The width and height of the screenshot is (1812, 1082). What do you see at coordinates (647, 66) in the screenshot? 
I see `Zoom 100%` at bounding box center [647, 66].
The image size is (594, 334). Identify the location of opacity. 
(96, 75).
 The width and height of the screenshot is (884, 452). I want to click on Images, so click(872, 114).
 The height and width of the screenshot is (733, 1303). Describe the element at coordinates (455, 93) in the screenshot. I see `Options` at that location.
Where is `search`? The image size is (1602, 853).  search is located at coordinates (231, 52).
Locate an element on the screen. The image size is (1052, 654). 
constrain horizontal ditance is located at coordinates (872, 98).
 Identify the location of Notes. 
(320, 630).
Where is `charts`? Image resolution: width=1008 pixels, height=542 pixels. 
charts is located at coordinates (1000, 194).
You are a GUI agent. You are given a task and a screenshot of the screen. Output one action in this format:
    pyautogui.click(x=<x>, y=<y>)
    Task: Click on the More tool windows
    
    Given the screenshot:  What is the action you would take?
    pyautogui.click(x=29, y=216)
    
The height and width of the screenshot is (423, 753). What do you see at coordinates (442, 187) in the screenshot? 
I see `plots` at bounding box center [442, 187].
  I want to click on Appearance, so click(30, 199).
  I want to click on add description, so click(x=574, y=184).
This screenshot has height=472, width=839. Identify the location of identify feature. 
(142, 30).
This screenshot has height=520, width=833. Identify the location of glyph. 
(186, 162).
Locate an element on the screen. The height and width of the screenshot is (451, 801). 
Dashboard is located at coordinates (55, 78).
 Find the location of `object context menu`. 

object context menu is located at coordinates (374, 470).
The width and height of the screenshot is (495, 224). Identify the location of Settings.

__What is expected__. Copy out every line of the data above, changing nothing.

__Answer in full__.
The width and height of the screenshot is (1812, 1082). What do you see at coordinates (647, 66) in the screenshot? 
I see `Zoom 100%` at bounding box center [647, 66].
The image size is (594, 334). Identify the location of opacity. 
(96, 75).
 The width and height of the screenshot is (884, 452). I want to click on Images, so click(872, 114).
 The height and width of the screenshot is (733, 1303). Describe the element at coordinates (455, 93) in the screenshot. I see `Options` at that location.
Where is `search`? The image size is (1602, 853).  search is located at coordinates (231, 52).
Locate an element on the screen. The image size is (1052, 654). 
constrain horizontal ditance is located at coordinates (872, 98).
 Identify the location of Notes. 
(320, 630).
Where is `charts`? Image resolution: width=1008 pixels, height=542 pixels. 
charts is located at coordinates (1000, 194).
You are a GUI agent. You are given a task and a screenshot of the screen. Output one action in this format:
    pyautogui.click(x=<x>, y=<y>)
    Task: Click on the More tool windows
    
    Given the screenshot:  What is the action you would take?
    pyautogui.click(x=29, y=216)
    
The height and width of the screenshot is (423, 753). What do you see at coordinates (442, 187) in the screenshot? 
I see `plots` at bounding box center [442, 187].
  I want to click on Appearance, so click(30, 199).
  I want to click on add description, so click(x=574, y=184).
This screenshot has height=472, width=839. Identify the location of identify feature. 
(142, 30).
This screenshot has height=520, width=833. Identify the location of glyph. 
(186, 162).
Locate an element on the screen. The height and width of the screenshot is (451, 801). 
Dashboard is located at coordinates (55, 78).
 Find the location of `object context menu`. 

object context menu is located at coordinates (374, 470).
The width and height of the screenshot is (495, 224). Identify the location of Settings.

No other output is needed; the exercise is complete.